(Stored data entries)
START

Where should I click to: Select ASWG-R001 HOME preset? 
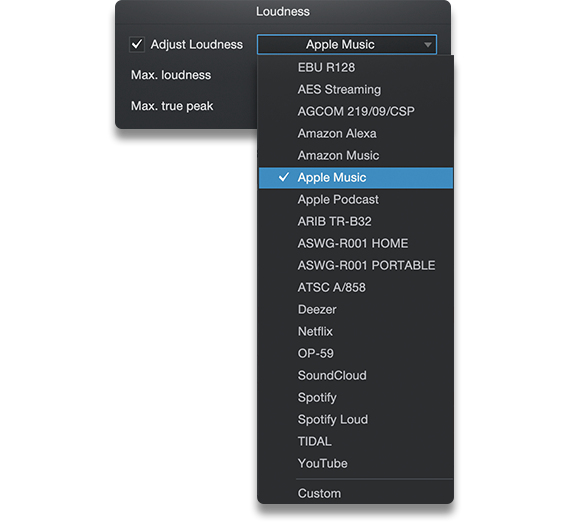pos(356,244)
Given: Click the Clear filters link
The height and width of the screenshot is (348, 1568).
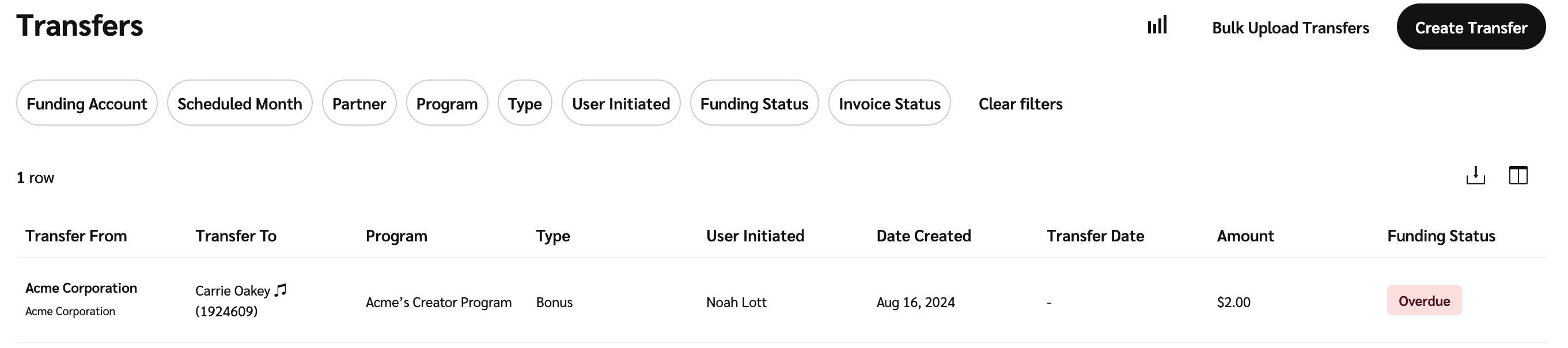Looking at the screenshot, I should point(1020,104).
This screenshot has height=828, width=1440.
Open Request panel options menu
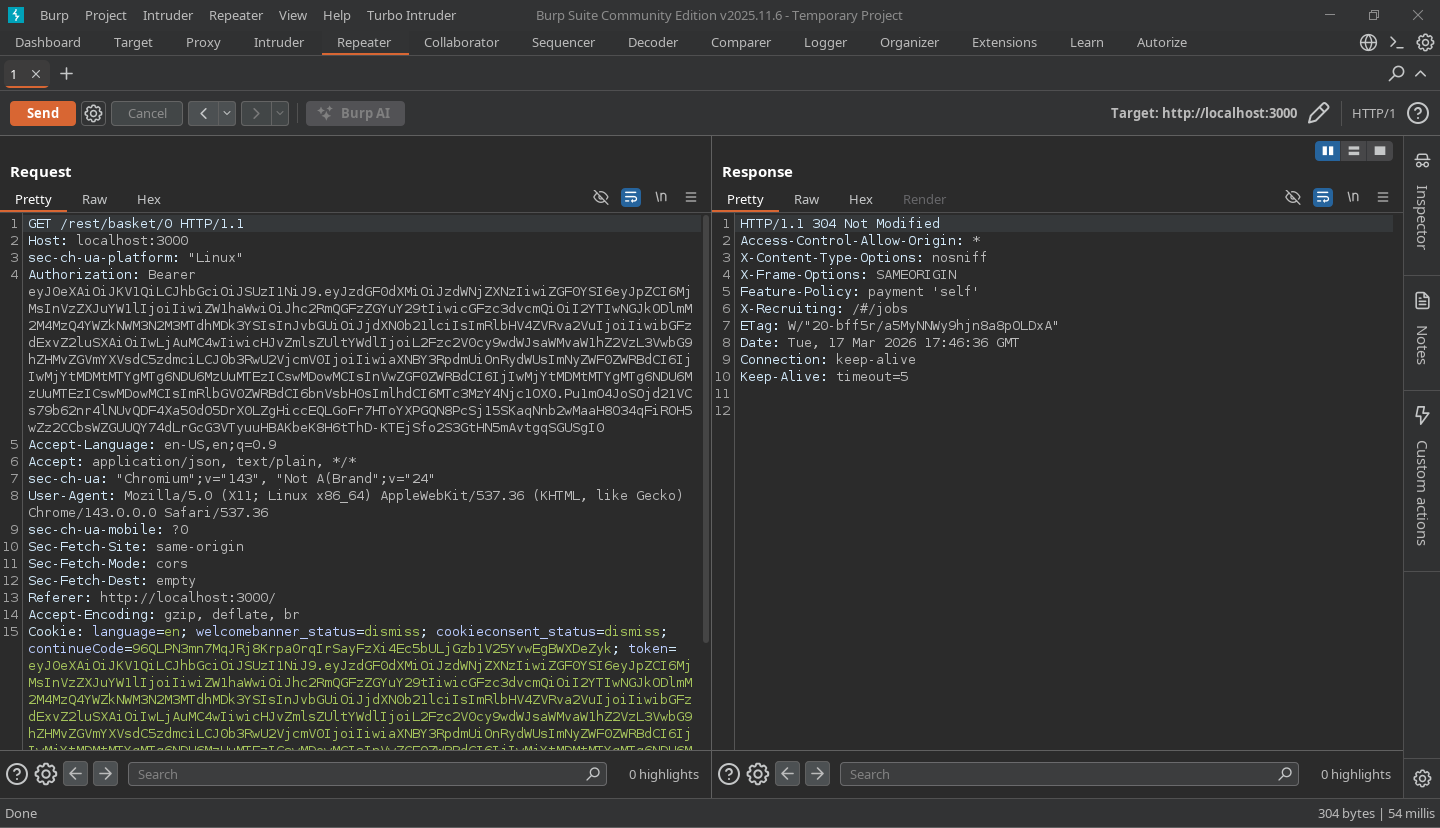[x=690, y=198]
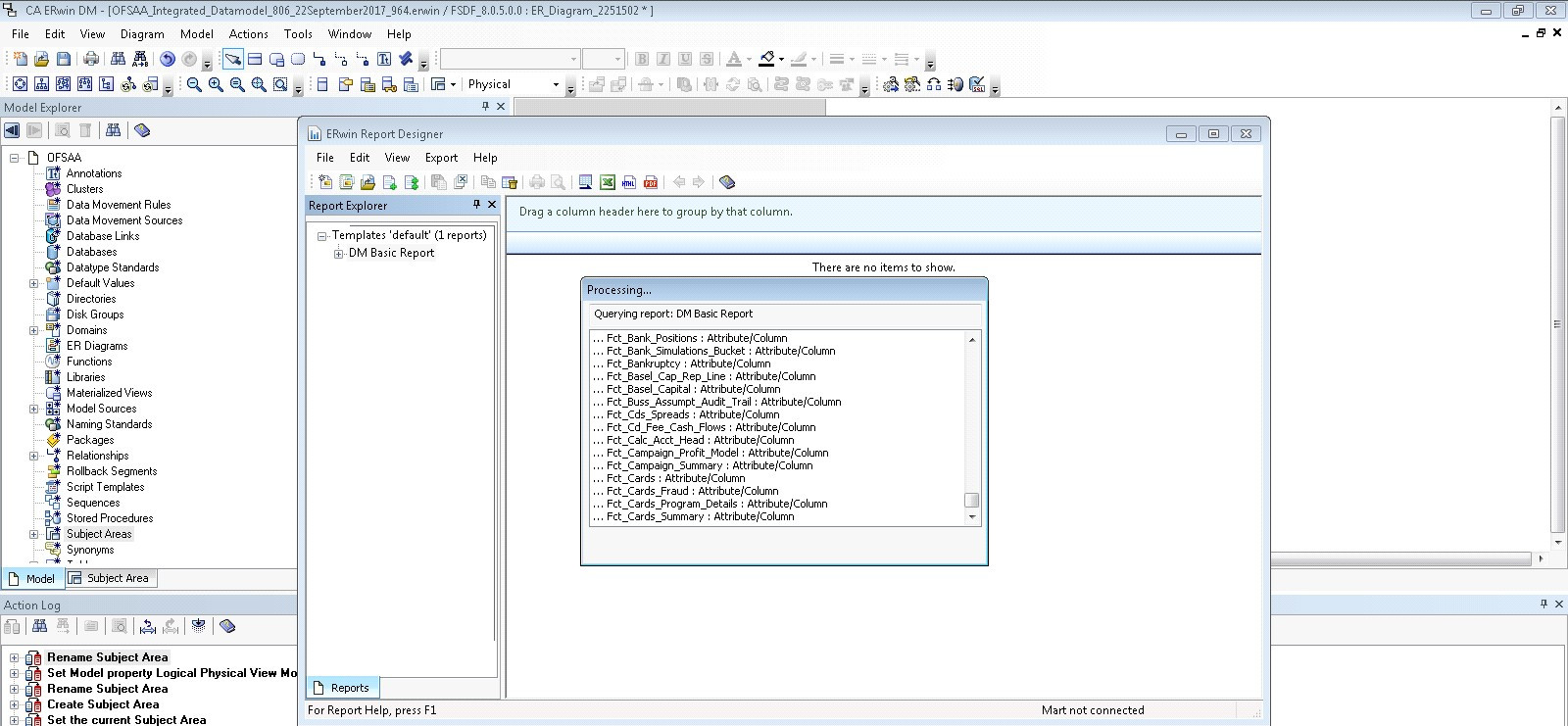1568x726 pixels.
Task: Click the print icon in main toolbar
Action: tap(91, 60)
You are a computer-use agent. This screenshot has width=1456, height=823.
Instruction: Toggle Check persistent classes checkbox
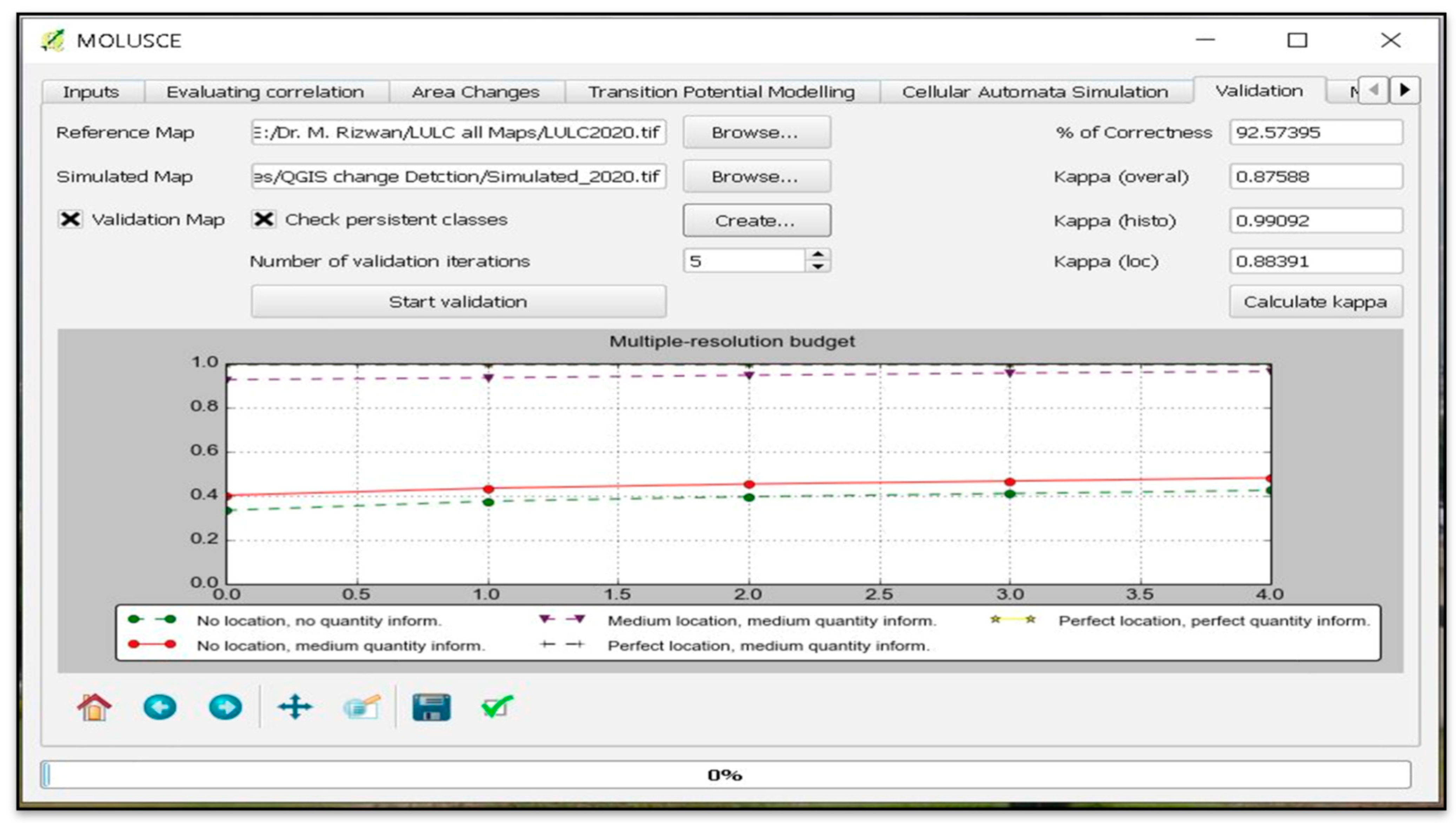pos(264,219)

END

WRITTEN REQUEST: Present every line of the records as a numbered list, skipping blank lines and leaving out the pictures.

SOLUTION TO THIS PROBLEM:
1. Where should I click to: Select ASWG-R001 HOME preset? 
2. pos(356,244)
3. Given: Click the Clear filters link
4. The height and width of the screenshot is (348, 1568).
5. Looking at the screenshot, I should point(1020,104).
6. This screenshot has height=828, width=1440.
7. Open Request panel options menu
8. [x=690, y=198]
9. 1568x726 pixels.
10. Task: Click the print icon in main toolbar
11. Action: tap(91, 60)
12. You are a computer-use agent. This screenshot has width=1456, height=823.
13. Instruction: Toggle Check persistent classes checkbox
14. pos(264,219)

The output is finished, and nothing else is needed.